(Data supplied begins)
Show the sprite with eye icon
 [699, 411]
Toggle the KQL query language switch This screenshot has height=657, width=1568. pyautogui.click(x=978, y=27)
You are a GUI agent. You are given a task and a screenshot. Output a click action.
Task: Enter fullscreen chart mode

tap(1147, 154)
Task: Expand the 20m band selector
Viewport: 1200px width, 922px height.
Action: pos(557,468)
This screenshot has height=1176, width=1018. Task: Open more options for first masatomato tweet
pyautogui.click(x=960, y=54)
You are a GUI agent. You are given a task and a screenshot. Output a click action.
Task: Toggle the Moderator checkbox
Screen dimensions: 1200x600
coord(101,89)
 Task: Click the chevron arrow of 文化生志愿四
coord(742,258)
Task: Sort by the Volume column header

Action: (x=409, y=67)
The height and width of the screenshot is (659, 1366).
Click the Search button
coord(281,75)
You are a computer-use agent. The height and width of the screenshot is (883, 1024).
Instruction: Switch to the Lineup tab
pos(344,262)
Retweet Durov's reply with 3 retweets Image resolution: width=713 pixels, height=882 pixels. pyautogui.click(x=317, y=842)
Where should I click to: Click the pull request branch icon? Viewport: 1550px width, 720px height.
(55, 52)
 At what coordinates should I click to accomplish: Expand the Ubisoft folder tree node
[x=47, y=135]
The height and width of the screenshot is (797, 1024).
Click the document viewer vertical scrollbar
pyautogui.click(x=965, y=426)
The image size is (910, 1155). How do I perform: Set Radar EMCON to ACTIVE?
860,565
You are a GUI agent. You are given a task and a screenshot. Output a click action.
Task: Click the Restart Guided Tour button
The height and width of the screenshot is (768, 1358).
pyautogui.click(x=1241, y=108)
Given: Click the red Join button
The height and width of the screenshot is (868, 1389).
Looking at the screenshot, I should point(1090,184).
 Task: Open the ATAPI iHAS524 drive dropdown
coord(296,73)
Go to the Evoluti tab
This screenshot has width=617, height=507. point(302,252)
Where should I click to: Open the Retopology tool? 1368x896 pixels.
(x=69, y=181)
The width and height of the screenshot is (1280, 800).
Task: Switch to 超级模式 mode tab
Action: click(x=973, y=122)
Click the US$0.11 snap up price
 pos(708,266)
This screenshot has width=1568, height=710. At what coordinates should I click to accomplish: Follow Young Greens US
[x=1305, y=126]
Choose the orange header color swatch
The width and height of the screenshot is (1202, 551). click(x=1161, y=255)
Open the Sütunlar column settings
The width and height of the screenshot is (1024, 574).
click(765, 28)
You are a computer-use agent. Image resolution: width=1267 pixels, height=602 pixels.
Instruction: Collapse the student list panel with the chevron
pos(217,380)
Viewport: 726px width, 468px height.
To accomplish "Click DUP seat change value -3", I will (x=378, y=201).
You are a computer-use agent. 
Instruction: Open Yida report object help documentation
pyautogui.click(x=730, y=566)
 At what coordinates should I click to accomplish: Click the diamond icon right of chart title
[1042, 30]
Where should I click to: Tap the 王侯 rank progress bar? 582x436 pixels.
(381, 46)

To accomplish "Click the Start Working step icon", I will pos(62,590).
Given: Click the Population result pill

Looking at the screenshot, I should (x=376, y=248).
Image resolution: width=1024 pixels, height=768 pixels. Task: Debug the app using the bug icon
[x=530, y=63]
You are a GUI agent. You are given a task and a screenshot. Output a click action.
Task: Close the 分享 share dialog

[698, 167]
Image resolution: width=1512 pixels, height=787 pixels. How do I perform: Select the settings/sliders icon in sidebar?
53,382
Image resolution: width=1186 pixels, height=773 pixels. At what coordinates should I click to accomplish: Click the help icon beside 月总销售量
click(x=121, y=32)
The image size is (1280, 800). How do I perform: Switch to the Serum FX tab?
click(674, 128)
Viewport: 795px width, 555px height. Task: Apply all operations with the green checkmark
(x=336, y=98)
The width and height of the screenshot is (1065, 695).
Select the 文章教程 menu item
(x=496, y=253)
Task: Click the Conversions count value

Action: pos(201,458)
(Data supplied ends)
* **Work to complete**
Reproduce the material exactly. Every line must match.

* **Result of the exercise**
Show the sprite with eye icon
 [699, 411]
Toggle the KQL query language switch This screenshot has height=657, width=1568. pyautogui.click(x=978, y=27)
You are a GUI agent. You are given a task and a screenshot. Output a click action.
Task: Enter fullscreen chart mode

tap(1147, 154)
Task: Expand the 20m band selector
Viewport: 1200px width, 922px height.
Action: pos(557,468)
This screenshot has height=1176, width=1018. Task: Open more options for first masatomato tweet
pyautogui.click(x=960, y=54)
You are a GUI agent. You are given a task and a screenshot. Output a click action.
Task: Toggle the Moderator checkbox
Screen dimensions: 1200x600
coord(101,89)
 Task: Click the chevron arrow of 文化生志愿四
coord(742,258)
Task: Sort by the Volume column header

Action: (x=409, y=67)
The height and width of the screenshot is (659, 1366).
Click the Search button
coord(281,75)
You are a computer-use agent. The height and width of the screenshot is (883, 1024).
Instruction: Switch to the Lineup tab
pos(344,262)
Retweet Durov's reply with 3 retweets Image resolution: width=713 pixels, height=882 pixels. pyautogui.click(x=317, y=842)
Where should I click to: Click the pull request branch icon? Viewport: 1550px width, 720px height.
(55, 52)
 At what coordinates should I click to accomplish: Expand the Ubisoft folder tree node
[x=47, y=135]
The height and width of the screenshot is (797, 1024).
Click the document viewer vertical scrollbar
pyautogui.click(x=965, y=426)
The image size is (910, 1155). How do I perform: Set Radar EMCON to ACTIVE?
860,565
You are a GUI agent. You are given a task and a screenshot. Output a click action.
Task: Click the Restart Guided Tour button
The height and width of the screenshot is (768, 1358).
pyautogui.click(x=1241, y=108)
Given: Click the red Join button
The height and width of the screenshot is (868, 1389).
Looking at the screenshot, I should point(1090,184).
 Task: Open the ATAPI iHAS524 drive dropdown
coord(296,73)
Go to the Evoluti tab
This screenshot has width=617, height=507. point(302,252)
Where should I click to: Open the Retopology tool? 1368x896 pixels.
(x=69, y=181)
The width and height of the screenshot is (1280, 800).
Task: Switch to 超级模式 mode tab
Action: click(x=973, y=122)
Click the US$0.11 snap up price
 pos(708,266)
This screenshot has width=1568, height=710. At what coordinates should I click to accomplish: Follow Young Greens US
[x=1305, y=126]
Choose the orange header color swatch
The width and height of the screenshot is (1202, 551). click(x=1161, y=255)
Open the Sütunlar column settings
The width and height of the screenshot is (1024, 574).
click(765, 28)
You are a computer-use agent. Image resolution: width=1267 pixels, height=602 pixels.
Instruction: Collapse the student list panel with the chevron
pos(217,380)
Viewport: 726px width, 468px height.
To accomplish "Click DUP seat change value -3", I will (x=378, y=201).
You are a computer-use agent. 
Instruction: Open Yida report object help documentation
pyautogui.click(x=730, y=566)
 At what coordinates should I click to accomplish: Click the diamond icon right of chart title
[1042, 30]
Where should I click to: Tap the 王侯 rank progress bar? 582x436 pixels.
(381, 46)

To accomplish "Click the Start Working step icon", I will pos(62,590).
Given: Click the Population result pill

Looking at the screenshot, I should (x=376, y=248).
Image resolution: width=1024 pixels, height=768 pixels. Task: Debug the app using the bug icon
[x=530, y=63]
You are a GUI agent. You are given a task and a screenshot. Output a click action.
Task: Close the 分享 share dialog

[698, 167]
Image resolution: width=1512 pixels, height=787 pixels. How do I perform: Select the settings/sliders icon in sidebar?
53,382
Image resolution: width=1186 pixels, height=773 pixels. At what coordinates should I click to accomplish: Click the help icon beside 月总销售量
click(x=121, y=32)
The image size is (1280, 800). How do I perform: Switch to the Serum FX tab?
click(674, 128)
Viewport: 795px width, 555px height. Task: Apply all operations with the green checkmark
(x=336, y=98)
The width and height of the screenshot is (1065, 695).
Select the 文章教程 menu item
(x=496, y=253)
Task: Click the Conversions count value

Action: pos(201,458)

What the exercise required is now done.